In 2014, Candès was elected to the National Academy of Sciences and to the American Academy of Arts and Sciences. In the summer of 2014, he gave an Invited Plenary Lecture at the International Congress of Mathematicians, which took place in Seoul. Additionally, one of his Stanford Math+X collaborators, W. E. Moerner, was one of the 2014 Nobel Laureates in Chemistry.
François Baccelli is an expert of stochastic network theory and communication network modeling. His research focuses on the interface of applied mathematics with communications, information theory and network sciences. Baccelli is co-author of several influential research monographs on: point processes and queues (with P. Brémaud); max plus algebra — algebraic theory for network dynamics (with G. Cohen, G. Olsder and J.P. Quadrat); stationary queuing networks (with P. Brémaud); and stochastic geometry of wireless networks (with B. Blaszczyszyn). Outside of the academic setting, Baccelli has worked on projects ranging from research on access networks with French telecommunications company Alcatel, investigating network inference with Sprint Corporation in the U.S.
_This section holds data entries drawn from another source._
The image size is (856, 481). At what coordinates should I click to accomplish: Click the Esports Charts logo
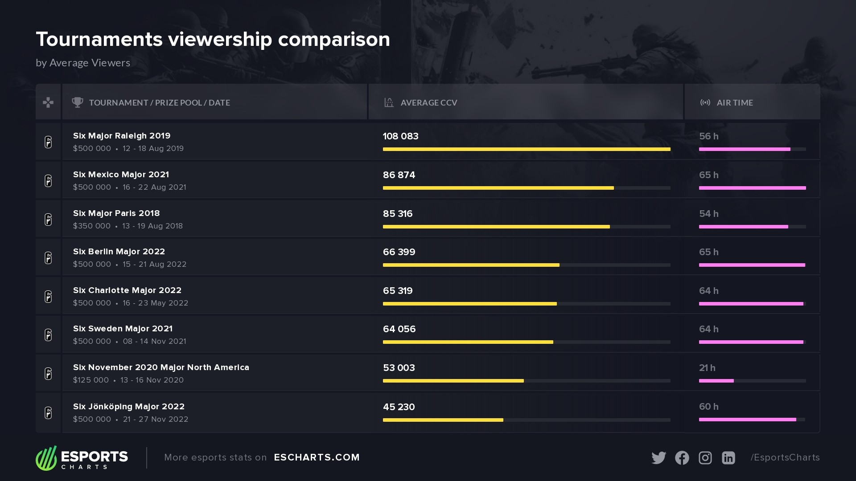(82, 458)
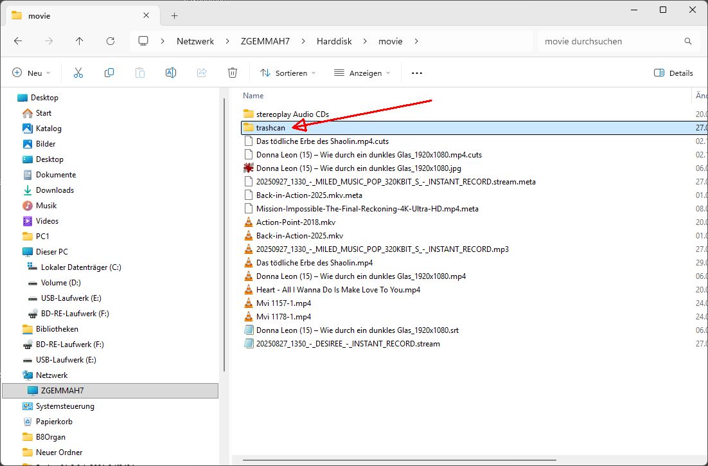Go up one folder level

coord(80,41)
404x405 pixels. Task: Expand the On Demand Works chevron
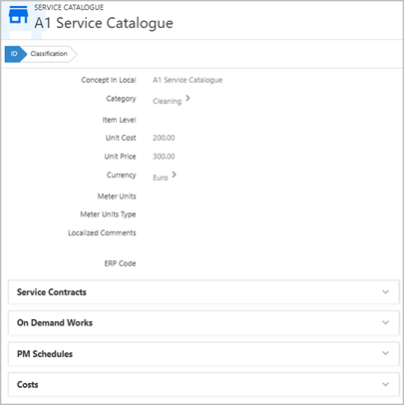[385, 322]
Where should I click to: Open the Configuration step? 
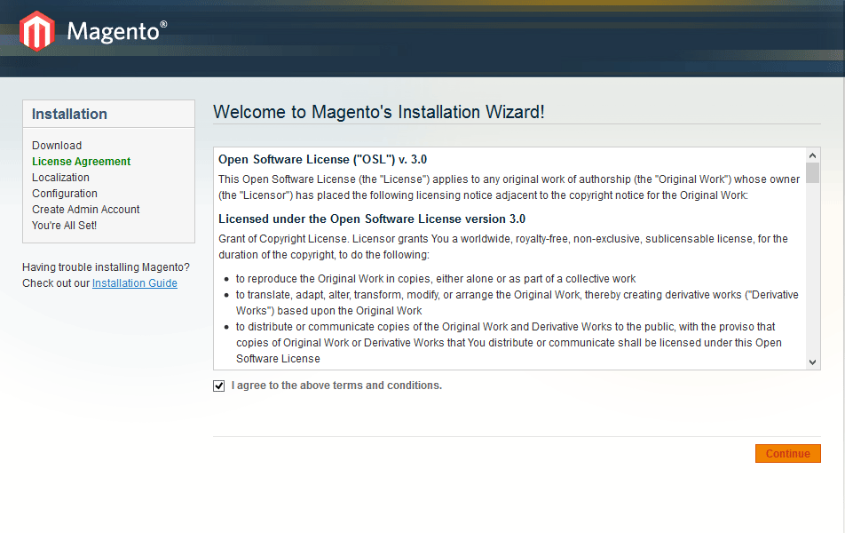[x=65, y=194]
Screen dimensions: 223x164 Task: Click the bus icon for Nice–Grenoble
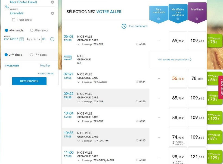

Baccelli received his Doctorat d’Etat from the Université de Paris-Sud in 1983, where he wrote his thesis on probabilistic models for distributed systems. Before joining University of Texas at Austin, Baccelli’s research focused on network theory at Institut National de Recherche en Informatique et Automatique (INRIA) in Paris. He also held an academic appointment in computer science at Ecole Normale Supérieure in Paris. Prior to that, he served as head of the computer and network performance evaluation research group at INRIA Sophia Antipolis and was professor of applied mathematics at the Ecole Polytechnique. He has held visiting positions at the University of Maryland, Bell Laboratory’s mathematics center, Stanford University, Eindhoven University as a Eurandom Chair, Heriot Watt University as an Honorary Professor, University of California, Berkeley as a Miller Professor, and the Isaac Newton Institute at the University of Cambridge, where he co-organized the 2010 program on Stochastic Processes and Communication Sciences. In 2005, Baccelli was elected as a member of the French Academy of Sciences.
In taking up the Simons Chair in Mathematics and Electrical and Computer Engineering at the University of Texas at Austin, François Baccelli has worked to develop the new, interdisciplinary Simons Center on Communication, Information and Network Mathematics.